Bild: Helmut Schütz

Wallfahrt evangelisch?

Im Jahr 2010 verabredeten sich die Gießener Gemeinden St. Albertus und Paulus zu einer zweiten ökumenischen Fuß-Wallfahrt, um „nicht einfach nur zu wandern, sondern eine gemeinsame Erfahrung zu machen, die eine Begegnung mit den Mitgehenden und mit Gott und seiner Schöpfung in der Natur ist und uns einander ökumenisch näher bringt“, wie Pfarrer Helmut Schütz zum Auftakt in einer Andacht sagte.

Die Wallfahrt führte von der Gießener Nordstadt zur Katharinenkirche auf den Gleiberg. Hier sind Impressionen vom Weg dort hin zu sehen:

Zum Aufbruch hatte Pfarrer Helmut Schütz die folgende Andacht in der Pauluskirche gehalten:

Liebe Wallfahrerinnen und Wallfahrer!

Als einer meiner evangelischen Pfarrerkollegen die Einladung zur ökumenischen Wallfahrt im Gemeindebrief las, meinte er: „Eine ökumenische Wallfahrt gibt es nicht. Wallfahrt hat etwas mit dem katholischen Ablass zu tun.“ Ich widersprach ihm, und möchte heute früh, bevor wir gemeinsam aufbrechen, ein paar Gedanken des evangelischen Theologen Klaus Nagorni aus dem Deutschen Pfarrerblatt des letzten Monats dagegenstellen.

Es mag sein, dass es im Protestantismus nicht Wege gibt, die als solche besonders heilig sind, genau wie wir nicht die Heiligsprechung bestimmter Einzelpersonen wie in der katholischen Kirche kennen. Wir können Gott auf allen Wegen finden.

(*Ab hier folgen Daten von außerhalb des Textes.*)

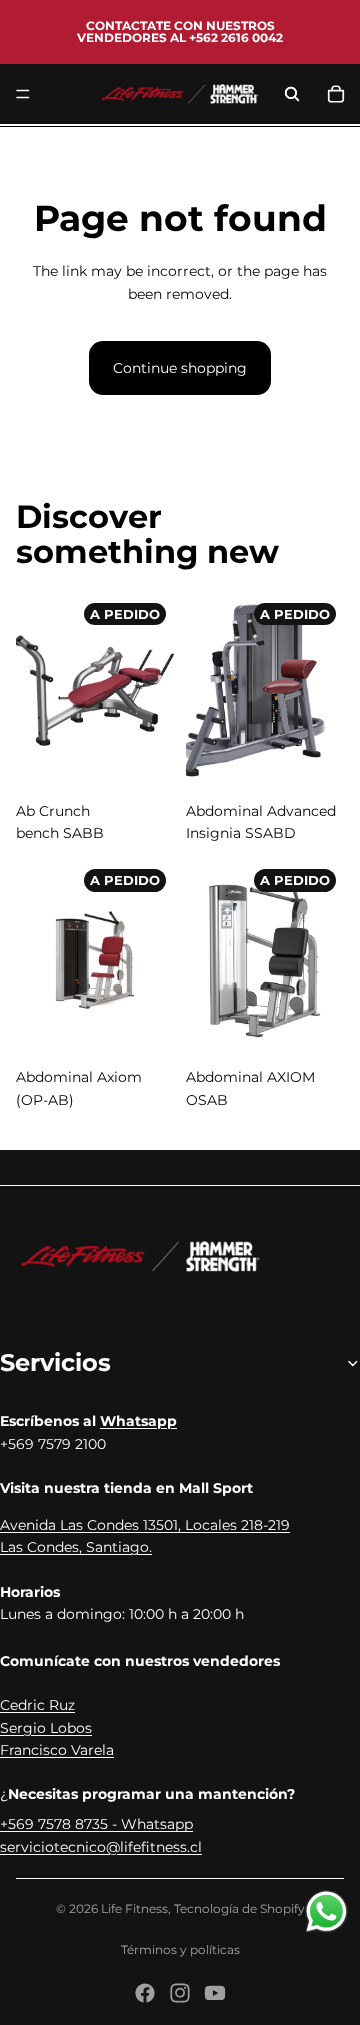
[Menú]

Aber genau wie wir zu bestimmten Zeiten in unseren Kirchen Gottesdienste feiern, um uns in besonderer Weise auf Gott zu konzentrieren, können wir uns auch zu besonderen Pilgerwegen verabreden, um auf ihnen nicht einfach nur zu wandern, sondern eine gemeinsame Erfahrung zu machen, die eine Begegnung mit den Mitgehenden und mit Gott und seiner Schöpfung in der Natur ist und uns einander ökumenisch näher bringt.

Auch im evangelischen Gesangbuch gibt es Lieder von der Wallfahrt hin zur Ewigkeit. „Mein Leben sei ein Wandern zur großen Ewigkeit“, dichtet zum Beispiel Gerhard Tersteegen. Im Wandern wird unser Glaube buchstäblich „geerdet“, indem wir den Weg unter unseren Füßen spüren, und gleichzeitig führt unser Weg über alles Irdische hinaus. Pilgern erprobt das Gastsein auf Erden und, wenn wir es gemeinsam tun, bekommen wir zugleich ein Gespür für andere Menschen, die auch auf dem Weg zu Gott sind.

In einem Gedicht, ich glaube von Goethe, heißt es: „Ich ging im Walde so für mich hin und nichts zu suchen, das war mein Sinn.“ Damit ist ganz gut ausgedrückt, welchen Zweck eine Wallfahrt haben kann, nämlich im Grunde gar keinen. Jedenfalls keinen vorher berechenbaren. Lassen wir uns einfach hineinnehmen in eine Erfahrung, die wir uns nicht selber nehmen oder geben können, sondern die uns geschenkt wird, indem wir miteinander auf dem Weg sind.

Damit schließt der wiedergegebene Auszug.